-- start --

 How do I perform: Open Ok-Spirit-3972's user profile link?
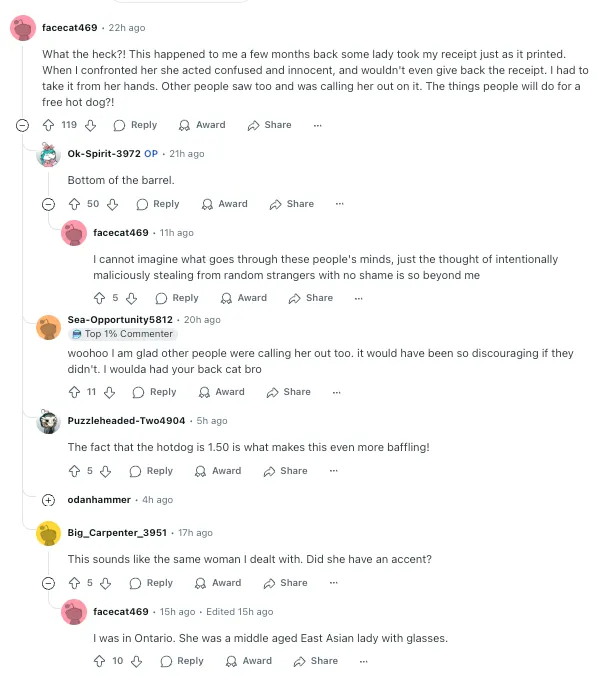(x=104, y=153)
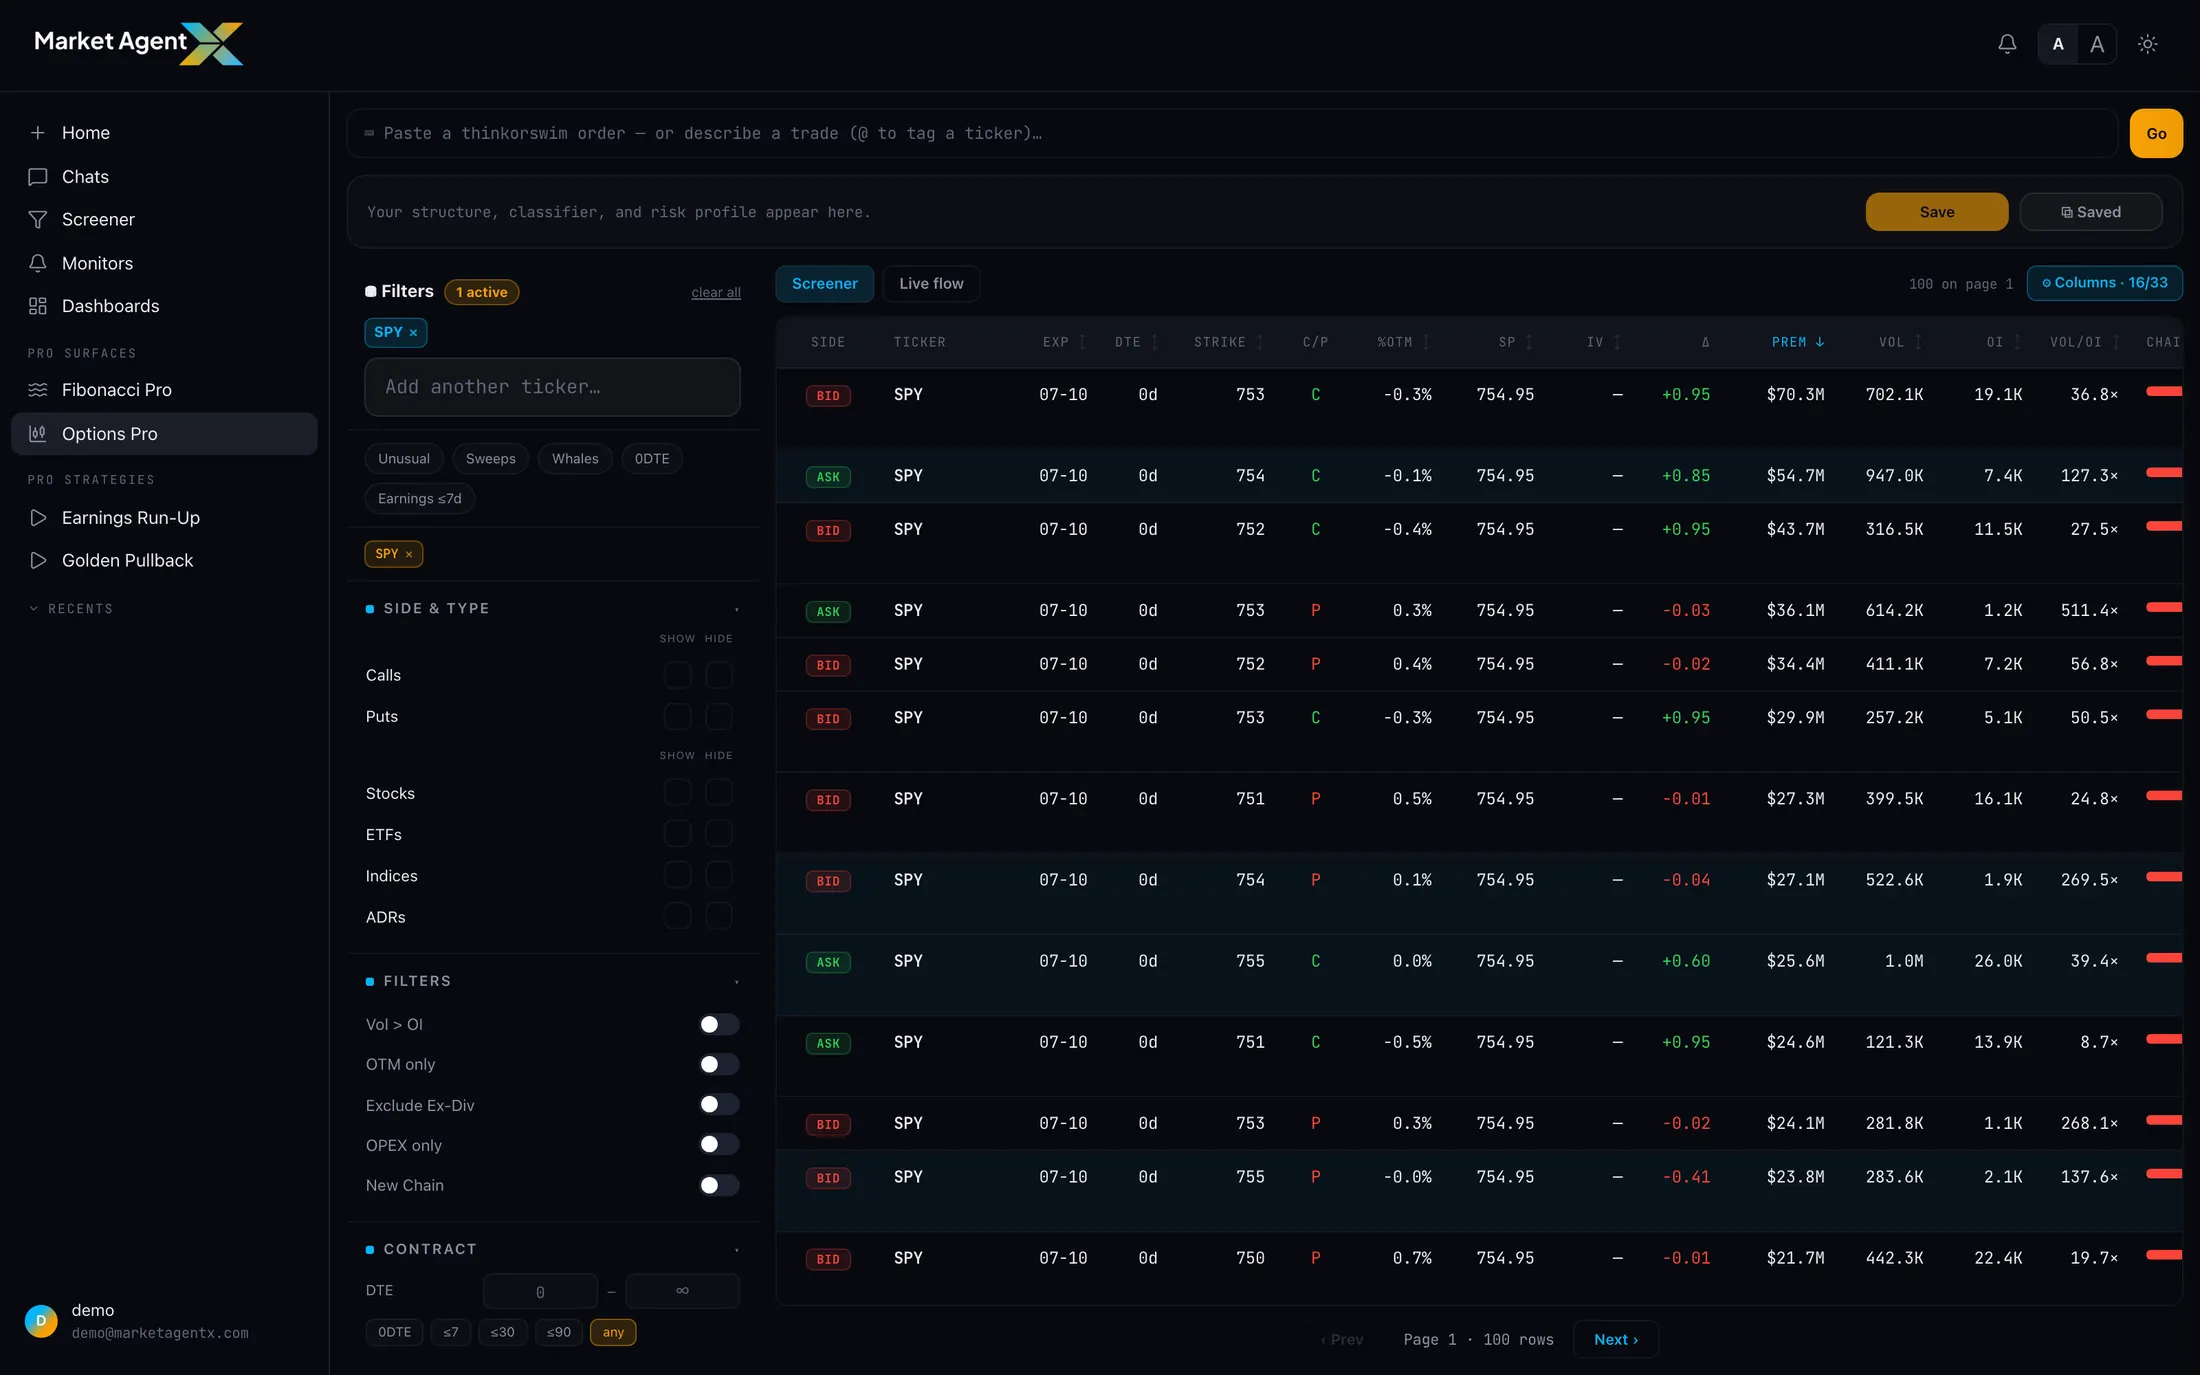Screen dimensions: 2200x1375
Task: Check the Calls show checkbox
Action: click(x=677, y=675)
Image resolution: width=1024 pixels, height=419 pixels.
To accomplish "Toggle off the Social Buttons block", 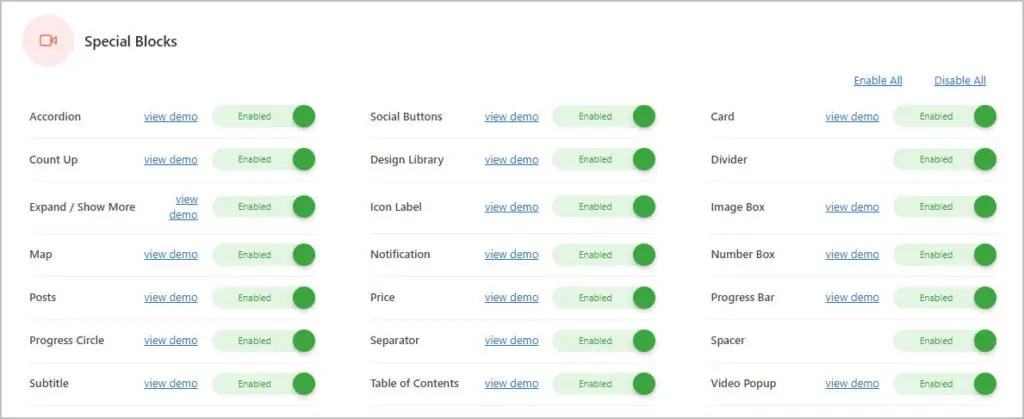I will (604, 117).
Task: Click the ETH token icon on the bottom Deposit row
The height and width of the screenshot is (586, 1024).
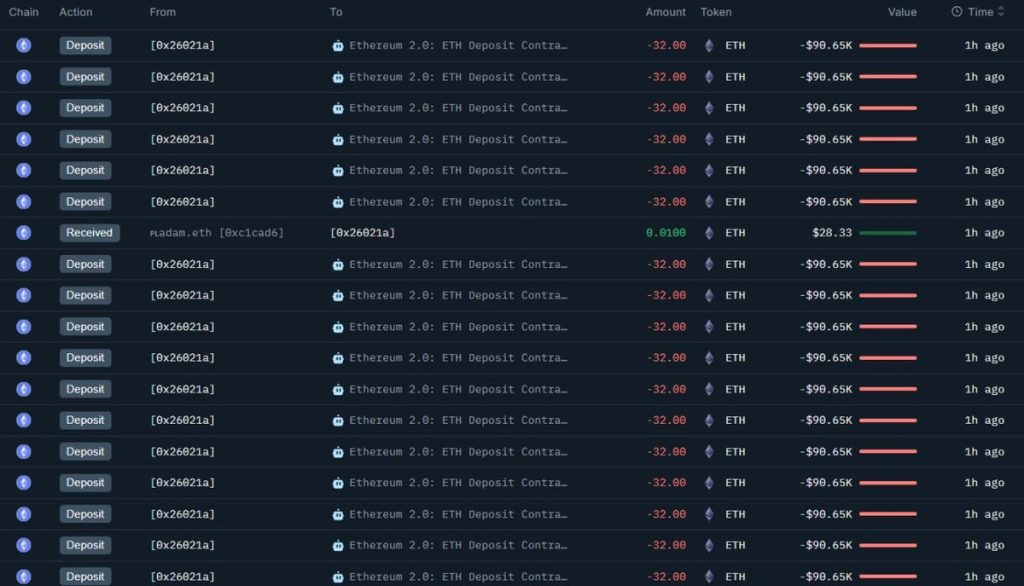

-- end --

WRITTEN INSTRUCTION
Repeat word for word the part of the lines above that opens with the line containing "Task: Click the" and runs through the last line, leaving the pictures out of your answer.

OUTPUT FOR THIS EXERCISE
Task: Click the ETH token icon on the bottom Deposit row
The height and width of the screenshot is (586, 1024).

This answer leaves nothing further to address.